Segundo nos disse uma senhora da terra -que vai completar 88 anos de idade no início do ano vindouro- os comerciantes de cal, quase todos eles provenientes da Escusa, apareciam por cá com o então indispensável produto em vésperas das já referidas ocasiões. A cal era transportada em carroças puxadas por muares e apresentava-se sob a forma de grandes pedaços, que eram reduzidos (no acto da venda) em bocados mais pequenos e vendidos ao quilo. Esses pedaços de cal eram, de seguida, mergulhados numa talha com água, na qual se operava uma reacção química; na final da qual o produto já liqueficado era entregue aos caiadores ou às caiadeiras (estas mais disponíveis, aliás, para executar esse género de trabalho), que espalhavam o branqueador natural por paredes e muros. O resultado dessa tarefa (bem ou mal feita) só podia apreciar-se depois da cal ter secado completamente e dos raios do sol incidirem sobre as superfícies trabalhadas. Regra geral, as paredes novas eram mais difíceis de branquear, sendo necessário recorrer a várias camadas de cal, com intervalos entre a primeira aplicação e as seguintes. Parece (e nós acreditamos que sim) que o material utilizado na construção das paredes e a sua textura (mais ou menos absorvente) também requeria cuidados especiais aos caiadores, que sabiam dosear o produto em função das particularidades de cada um desses suportes.
A verdade é que, depois das operações de caiação, as casas, montes, aldeias, vilas e cidades do nosso vasto Alentejo e de outras regiões do sul de Portugal se apresentavam aos olhos dos autóctones e dos visitantes muito mais atraentes, muito mais bonitos. Parece (é, pelo menos, o que dizem certos estudiosos) que a tradição de caiar as casas no Alentejo e no Algarve (para já não referir outras regiões da Europa meridional) nos foi legada pelos povos arabizados do norte de África, que por cá se mantiveram, como é sabido, durante alguns séculos e nos inculcaram hábitos que perduram.

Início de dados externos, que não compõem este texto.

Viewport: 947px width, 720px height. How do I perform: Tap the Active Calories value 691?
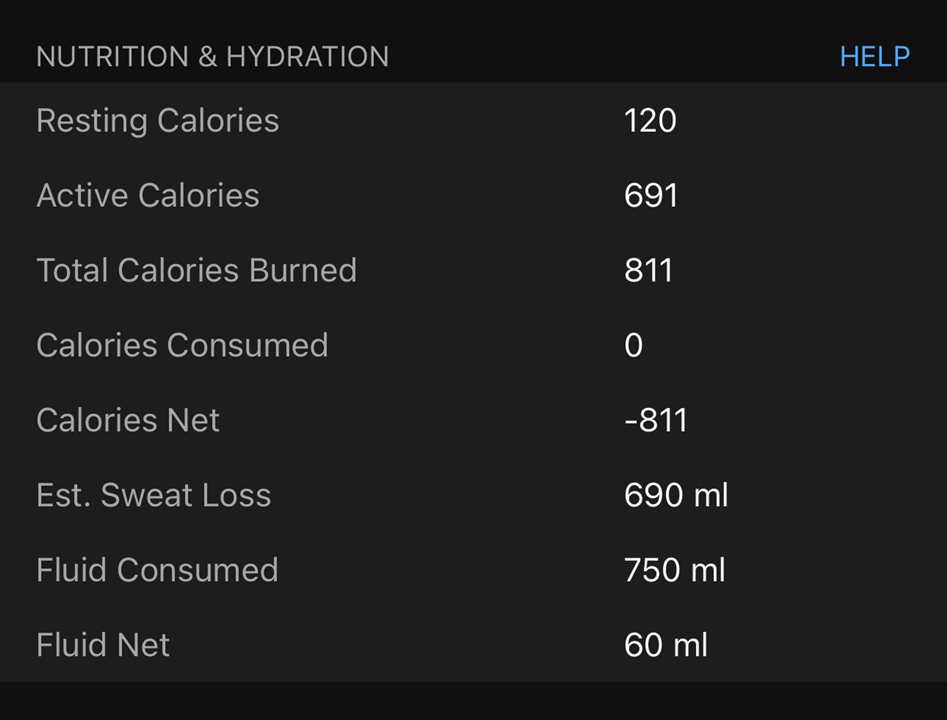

Tanto na nossa terra, como na deles, onde a tradição da caiação não só servia para embelezar, mas também para proteger as casas e os seus habitantes dos raios do sol, do calor de verões escaldantes.
Porque a cal tem essa virtude, a de proteger do calor, mas também (depois de seca) da humidade. A cal é, no dizer dos conhecedores, antibacteriana, antifungos, qualidades de que não dispõem as tintas plásticas modernas, que, como todos nós já tivemos a ocasião de observar, não evitam bolores e outras agressões provocadas pelo tempo frio e pelas chuvadas invernais. A cal é, em suma, um são e bom produto, precipitadamente abandonado em benefício de modernices com menos qualidade e que (é o caso de certos revestimentos sólidos) desvirtuam a nossa paisagem urbana. A solução aquosa usada (outrora com mais frequência, como já foi dito) nas paredes das casas da nossa terra é o hidróxido de cálcio e provém do calcário (ou pedra de cal), matéria relativamente abundante na natureza. A cal tem variadíssimas aplicações na indústria e na agricultura, sendo esta, a que nos referimos neste pequeno e pobre texto, apenas uma delas. Na construção civil entrava, por exemplo, na constituição de uma argamassa com a qual também se levantaram muitas paredes na nossa região.
Antes de terminar, queremos dizer que este texto foi sugerido (embora nada tenha a ver com o dito) por um artigo muito interessante, da autoria de Gisela de Sá, recentemente publicado no «Jornal de Nisa»; que se intitula «Caiar : um ofício, uma arte, um ritual !» e que presta homenagem a duas caiadeiras de Alpalhão.